◆ **QUOTED PASSAGE**
▶
# outdoor kennel/enclosure - good idea?



## arrow (Jan 13, 2012)

Hi,

My poodle stays at home alone not more than 4-5 hours 95% of the time (he stays in his crate, mostly sleeping), but sometimes I have to keep him home alone for over 8 hours for example if I am on the road etc. I usually ask my neighbor or friend to let him out for a pee break, but I don't want to bother them too often. Plus I can't (and don't want to) install a doggy door due to HOA.

I also thought about using a doggy day care as well but it's rather expensive and their schedules are not so flexible.

So I am thinking about having an enclosed area in the outside and keep him there if I have to be away for more than 6-8 hours. Will put a bed, water bowl and toys. So that he can sleep/rest/play there as well as go pee/poo if needed. 

There is a U-shaped space in my backyard, two sides are 8-ft fence and one side is my house. It is about 6' x 12'. Concrete floor surrounded by narrow gravel yard. Depending on the time of the day, the area is 50-100% shady.

I can either install a door in the open side or buy a big chain fenced kennel. The former is cheaper, the latter is more expensive and can't utilize the whole space but seems safer. BTW, the entrance to my backyard is locked.
◀
◆ **EXERCISES**
1. In the forum post about an outdoor kennel, what are the approximate dimensions of the U-shaped space in the backyard?
2. Continue the forum post about an outdoor kennel from where it stops.

[Data extracted from a collection]
▶
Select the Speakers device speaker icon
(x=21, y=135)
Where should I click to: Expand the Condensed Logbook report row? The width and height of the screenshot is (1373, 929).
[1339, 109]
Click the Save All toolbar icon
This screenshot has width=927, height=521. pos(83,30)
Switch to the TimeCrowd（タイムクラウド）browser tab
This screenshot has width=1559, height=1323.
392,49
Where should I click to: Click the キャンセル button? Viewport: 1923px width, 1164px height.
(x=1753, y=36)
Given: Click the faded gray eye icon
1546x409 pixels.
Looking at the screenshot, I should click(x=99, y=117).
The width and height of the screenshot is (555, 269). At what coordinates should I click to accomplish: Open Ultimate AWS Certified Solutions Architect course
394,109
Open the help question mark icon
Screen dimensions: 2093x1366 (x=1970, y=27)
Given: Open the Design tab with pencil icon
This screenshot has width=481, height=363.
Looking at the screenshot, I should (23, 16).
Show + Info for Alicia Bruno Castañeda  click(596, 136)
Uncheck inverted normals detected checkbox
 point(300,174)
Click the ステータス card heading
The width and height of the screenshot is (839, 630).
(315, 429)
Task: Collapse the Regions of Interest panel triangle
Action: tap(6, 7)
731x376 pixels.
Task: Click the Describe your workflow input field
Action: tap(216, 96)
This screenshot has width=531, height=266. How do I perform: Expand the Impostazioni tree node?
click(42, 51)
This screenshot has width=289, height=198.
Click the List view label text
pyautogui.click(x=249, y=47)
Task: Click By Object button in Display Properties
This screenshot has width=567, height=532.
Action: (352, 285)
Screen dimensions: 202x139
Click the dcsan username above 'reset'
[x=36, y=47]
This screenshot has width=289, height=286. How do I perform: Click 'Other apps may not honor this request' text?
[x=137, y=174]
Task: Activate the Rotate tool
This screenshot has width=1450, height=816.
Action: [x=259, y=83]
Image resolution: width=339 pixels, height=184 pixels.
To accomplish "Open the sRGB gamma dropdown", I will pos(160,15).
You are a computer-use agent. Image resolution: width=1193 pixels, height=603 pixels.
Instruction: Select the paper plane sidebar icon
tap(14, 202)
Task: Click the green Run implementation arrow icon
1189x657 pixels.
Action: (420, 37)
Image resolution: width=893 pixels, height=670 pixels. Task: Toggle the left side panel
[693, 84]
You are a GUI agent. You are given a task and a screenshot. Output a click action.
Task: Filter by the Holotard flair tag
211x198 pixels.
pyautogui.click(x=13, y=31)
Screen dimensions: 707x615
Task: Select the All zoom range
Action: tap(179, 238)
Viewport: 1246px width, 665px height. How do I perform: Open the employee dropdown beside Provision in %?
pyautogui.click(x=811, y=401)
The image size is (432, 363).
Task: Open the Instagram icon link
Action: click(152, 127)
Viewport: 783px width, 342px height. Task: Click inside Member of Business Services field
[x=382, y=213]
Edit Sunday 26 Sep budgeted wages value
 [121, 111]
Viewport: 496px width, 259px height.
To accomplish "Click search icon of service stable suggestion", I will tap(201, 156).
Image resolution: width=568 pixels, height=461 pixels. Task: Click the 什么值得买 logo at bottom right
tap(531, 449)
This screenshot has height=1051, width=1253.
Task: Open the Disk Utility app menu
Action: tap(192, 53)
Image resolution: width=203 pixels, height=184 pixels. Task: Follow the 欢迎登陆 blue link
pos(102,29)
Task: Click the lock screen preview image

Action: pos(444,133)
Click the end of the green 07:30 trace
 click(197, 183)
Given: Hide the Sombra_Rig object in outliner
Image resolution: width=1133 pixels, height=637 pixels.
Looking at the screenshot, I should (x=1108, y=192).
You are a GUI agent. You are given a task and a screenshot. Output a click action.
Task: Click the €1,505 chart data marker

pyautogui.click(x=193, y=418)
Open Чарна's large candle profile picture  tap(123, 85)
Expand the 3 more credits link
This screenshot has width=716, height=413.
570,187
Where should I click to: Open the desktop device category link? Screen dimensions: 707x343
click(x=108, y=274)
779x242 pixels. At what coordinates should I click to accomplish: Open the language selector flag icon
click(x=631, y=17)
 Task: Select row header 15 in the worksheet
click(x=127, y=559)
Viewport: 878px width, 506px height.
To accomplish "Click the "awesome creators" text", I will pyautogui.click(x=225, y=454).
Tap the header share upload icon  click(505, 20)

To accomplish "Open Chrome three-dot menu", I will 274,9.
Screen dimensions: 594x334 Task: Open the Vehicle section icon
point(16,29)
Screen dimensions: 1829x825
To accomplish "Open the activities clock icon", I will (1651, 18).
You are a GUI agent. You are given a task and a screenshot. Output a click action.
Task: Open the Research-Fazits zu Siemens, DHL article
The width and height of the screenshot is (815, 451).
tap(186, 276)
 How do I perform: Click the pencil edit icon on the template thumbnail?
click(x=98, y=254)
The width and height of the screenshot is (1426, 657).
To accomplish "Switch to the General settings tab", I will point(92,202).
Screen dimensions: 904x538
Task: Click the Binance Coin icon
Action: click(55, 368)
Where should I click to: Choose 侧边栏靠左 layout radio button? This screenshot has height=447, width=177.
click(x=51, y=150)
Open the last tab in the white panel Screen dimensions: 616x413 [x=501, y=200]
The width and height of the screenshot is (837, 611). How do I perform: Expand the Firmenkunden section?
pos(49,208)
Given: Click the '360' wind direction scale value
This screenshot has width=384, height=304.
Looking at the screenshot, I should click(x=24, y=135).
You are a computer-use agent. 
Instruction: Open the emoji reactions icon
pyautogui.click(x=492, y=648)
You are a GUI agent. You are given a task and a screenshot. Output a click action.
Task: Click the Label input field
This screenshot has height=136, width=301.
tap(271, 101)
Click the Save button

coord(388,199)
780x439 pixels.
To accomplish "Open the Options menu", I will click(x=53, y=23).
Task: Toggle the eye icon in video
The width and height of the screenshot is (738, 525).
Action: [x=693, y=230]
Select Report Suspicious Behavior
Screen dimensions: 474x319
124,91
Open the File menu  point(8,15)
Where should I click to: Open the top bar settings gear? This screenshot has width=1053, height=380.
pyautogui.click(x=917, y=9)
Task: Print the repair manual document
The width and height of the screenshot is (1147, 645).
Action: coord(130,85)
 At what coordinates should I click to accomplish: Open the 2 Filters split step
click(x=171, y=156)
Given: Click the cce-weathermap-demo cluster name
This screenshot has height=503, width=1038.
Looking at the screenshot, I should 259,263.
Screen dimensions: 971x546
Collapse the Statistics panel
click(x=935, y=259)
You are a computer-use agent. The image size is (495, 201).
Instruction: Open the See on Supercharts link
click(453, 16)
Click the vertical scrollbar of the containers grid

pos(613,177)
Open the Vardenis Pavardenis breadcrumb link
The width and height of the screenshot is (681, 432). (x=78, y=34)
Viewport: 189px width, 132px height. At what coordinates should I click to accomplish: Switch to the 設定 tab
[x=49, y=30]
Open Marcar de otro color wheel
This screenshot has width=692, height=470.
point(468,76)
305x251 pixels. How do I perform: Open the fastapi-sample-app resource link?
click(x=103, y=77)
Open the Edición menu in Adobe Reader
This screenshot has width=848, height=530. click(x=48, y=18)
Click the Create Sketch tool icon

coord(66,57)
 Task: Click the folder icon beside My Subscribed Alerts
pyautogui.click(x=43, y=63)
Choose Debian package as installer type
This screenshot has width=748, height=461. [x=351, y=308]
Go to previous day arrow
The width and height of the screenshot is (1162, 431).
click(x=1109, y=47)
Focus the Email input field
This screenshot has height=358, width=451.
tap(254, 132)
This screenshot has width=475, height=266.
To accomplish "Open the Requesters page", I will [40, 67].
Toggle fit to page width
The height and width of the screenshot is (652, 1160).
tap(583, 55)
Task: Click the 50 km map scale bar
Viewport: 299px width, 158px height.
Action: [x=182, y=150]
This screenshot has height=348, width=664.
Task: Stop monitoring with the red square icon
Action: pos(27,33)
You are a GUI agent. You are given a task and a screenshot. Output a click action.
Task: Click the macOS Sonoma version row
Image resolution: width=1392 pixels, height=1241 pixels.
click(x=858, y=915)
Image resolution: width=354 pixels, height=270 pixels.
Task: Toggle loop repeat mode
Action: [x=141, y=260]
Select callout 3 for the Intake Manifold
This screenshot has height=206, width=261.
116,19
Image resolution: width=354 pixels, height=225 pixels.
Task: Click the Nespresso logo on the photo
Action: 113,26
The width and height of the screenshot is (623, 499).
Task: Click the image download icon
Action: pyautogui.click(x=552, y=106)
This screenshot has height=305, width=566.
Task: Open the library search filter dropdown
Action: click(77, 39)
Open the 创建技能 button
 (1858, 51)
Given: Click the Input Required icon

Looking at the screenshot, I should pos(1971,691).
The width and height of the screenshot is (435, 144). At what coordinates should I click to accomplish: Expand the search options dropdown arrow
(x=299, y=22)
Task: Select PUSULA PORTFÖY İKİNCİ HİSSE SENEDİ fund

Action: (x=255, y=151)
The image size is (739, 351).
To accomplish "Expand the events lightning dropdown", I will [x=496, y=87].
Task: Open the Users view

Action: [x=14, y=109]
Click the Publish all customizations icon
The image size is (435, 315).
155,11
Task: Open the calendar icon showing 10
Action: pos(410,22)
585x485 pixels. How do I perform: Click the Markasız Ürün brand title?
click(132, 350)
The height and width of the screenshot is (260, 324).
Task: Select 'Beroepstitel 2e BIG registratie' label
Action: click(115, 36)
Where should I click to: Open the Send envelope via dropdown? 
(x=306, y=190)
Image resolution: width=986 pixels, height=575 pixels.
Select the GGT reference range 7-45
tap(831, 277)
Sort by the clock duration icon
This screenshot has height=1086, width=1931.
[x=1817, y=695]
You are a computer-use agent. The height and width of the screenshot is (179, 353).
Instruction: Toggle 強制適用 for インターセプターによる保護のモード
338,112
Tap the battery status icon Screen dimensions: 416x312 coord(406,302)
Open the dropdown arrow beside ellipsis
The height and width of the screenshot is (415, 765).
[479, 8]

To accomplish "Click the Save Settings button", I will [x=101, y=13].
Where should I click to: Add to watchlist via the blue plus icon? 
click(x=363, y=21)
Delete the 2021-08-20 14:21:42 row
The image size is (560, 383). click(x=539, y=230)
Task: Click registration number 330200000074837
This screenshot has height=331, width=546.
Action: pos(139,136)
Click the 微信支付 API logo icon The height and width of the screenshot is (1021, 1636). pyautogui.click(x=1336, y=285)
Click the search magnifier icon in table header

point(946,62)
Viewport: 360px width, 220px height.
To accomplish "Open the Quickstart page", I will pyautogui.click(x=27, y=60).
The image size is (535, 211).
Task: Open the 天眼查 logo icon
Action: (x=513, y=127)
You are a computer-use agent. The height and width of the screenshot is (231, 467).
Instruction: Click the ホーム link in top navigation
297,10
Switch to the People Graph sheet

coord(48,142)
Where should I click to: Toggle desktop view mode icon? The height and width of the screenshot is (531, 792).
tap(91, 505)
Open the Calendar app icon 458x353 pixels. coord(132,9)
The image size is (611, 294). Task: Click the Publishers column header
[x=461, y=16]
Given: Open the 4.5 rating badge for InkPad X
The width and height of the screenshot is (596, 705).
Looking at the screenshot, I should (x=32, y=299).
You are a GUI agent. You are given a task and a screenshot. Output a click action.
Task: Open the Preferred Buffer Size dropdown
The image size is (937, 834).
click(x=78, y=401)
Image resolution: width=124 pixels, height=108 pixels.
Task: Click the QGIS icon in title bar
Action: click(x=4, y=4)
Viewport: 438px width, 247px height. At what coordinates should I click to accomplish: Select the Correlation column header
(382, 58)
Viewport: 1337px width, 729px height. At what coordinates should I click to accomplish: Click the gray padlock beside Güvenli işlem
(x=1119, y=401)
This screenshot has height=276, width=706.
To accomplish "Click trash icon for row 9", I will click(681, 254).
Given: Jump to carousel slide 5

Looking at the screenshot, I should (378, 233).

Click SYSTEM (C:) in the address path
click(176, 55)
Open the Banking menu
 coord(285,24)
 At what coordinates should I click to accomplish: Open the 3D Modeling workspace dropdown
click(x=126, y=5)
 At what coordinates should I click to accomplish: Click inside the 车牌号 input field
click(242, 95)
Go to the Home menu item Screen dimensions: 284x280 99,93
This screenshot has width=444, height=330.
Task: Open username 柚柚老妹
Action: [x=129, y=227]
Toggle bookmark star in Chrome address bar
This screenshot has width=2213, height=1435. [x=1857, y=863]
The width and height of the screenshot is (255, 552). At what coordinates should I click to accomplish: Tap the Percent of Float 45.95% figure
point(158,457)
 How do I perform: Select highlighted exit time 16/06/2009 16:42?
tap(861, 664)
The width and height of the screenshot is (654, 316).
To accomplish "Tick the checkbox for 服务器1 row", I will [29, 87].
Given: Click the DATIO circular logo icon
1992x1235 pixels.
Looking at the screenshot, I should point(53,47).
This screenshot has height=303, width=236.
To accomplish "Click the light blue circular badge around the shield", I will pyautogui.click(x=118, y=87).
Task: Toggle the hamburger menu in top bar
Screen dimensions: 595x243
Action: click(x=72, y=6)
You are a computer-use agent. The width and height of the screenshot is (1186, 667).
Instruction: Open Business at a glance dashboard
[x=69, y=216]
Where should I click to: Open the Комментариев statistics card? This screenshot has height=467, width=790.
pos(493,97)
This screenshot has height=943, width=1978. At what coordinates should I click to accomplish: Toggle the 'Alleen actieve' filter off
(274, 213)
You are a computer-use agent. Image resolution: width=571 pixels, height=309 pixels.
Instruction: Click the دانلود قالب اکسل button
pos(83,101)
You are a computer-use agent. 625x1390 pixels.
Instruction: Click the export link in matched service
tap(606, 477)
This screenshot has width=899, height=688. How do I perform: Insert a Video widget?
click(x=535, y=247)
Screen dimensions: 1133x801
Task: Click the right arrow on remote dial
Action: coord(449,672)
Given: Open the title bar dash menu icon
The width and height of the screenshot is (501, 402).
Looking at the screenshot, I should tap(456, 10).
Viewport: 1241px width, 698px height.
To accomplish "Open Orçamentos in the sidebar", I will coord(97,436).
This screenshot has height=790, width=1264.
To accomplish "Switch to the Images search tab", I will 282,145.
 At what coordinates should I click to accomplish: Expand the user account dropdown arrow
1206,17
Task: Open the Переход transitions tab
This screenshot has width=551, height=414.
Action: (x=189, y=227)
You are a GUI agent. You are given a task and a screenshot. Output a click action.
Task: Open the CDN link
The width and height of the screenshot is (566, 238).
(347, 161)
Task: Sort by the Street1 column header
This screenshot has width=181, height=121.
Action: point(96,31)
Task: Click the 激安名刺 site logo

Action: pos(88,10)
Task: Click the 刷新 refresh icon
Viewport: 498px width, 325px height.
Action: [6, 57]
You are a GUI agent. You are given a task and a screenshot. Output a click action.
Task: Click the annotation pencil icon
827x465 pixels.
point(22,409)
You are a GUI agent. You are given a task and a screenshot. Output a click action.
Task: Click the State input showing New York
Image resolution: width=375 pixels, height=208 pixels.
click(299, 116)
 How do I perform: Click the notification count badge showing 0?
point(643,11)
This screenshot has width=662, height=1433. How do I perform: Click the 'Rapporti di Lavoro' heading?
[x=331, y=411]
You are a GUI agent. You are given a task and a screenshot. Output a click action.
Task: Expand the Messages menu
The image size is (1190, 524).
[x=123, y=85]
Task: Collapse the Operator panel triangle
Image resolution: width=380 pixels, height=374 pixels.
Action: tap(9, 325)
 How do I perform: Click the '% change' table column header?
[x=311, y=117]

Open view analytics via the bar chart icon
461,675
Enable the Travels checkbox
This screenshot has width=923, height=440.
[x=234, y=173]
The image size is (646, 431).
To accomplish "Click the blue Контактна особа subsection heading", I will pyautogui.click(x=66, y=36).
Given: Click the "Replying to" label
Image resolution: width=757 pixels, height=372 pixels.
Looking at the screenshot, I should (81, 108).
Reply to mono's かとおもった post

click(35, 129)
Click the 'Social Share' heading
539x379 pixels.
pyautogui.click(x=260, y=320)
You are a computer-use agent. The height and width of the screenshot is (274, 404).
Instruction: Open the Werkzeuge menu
◀
◆ **TASK-BY-TASK RESULTS**
1. About 6' x 12'.

2.
Will this be a good idea? Of course I will place him there only if it is necessary and the weather is good. I am wondering if any of you are doing this. Would appreciate any feedback. 

Another option is to pee-pad train him and keep him inside but I don't think he's ready to roam around the house alone yet. Also, I'm afraid that may confuse him.


----------



## fjm (Jun 4, 2010)

There are several things that would concern me about leaving a dog outside unsupervised. First is the risk of nuisance to (and therefore complaints by) neighbours because of barking and other noise. Secondly, theft. Thirdly, deliberate or accidental poisoning or other injury. All of these have happened to dogs left outside not too far from me over the last few months. What is the weather and temperature like where you live, and can you guarantee the area will not get too hot, too cold, too wet?

Personally, I would make a formal arrangement, and pay someone to walk him my dog the middle of the day, rather than risk leaving them outside.


----------



## Pluto (Jul 8, 2012)

The outside run is sort of a catch 22. You can't try outside time until you have a secure place, but once you have installed a deluxe outside run you have spent money that could have been spent on a pet sitter but may find that your dog hates being outside.

Our girl gets anxious and upset when left outside during the day, something along the lines of separation anxiety. I don't know what causes this. She is fine when we are out with her, she is fine in a crate, or inside. But she barks and works herself up all day if left out. It's not good for her, and it's not good for neighbor relations.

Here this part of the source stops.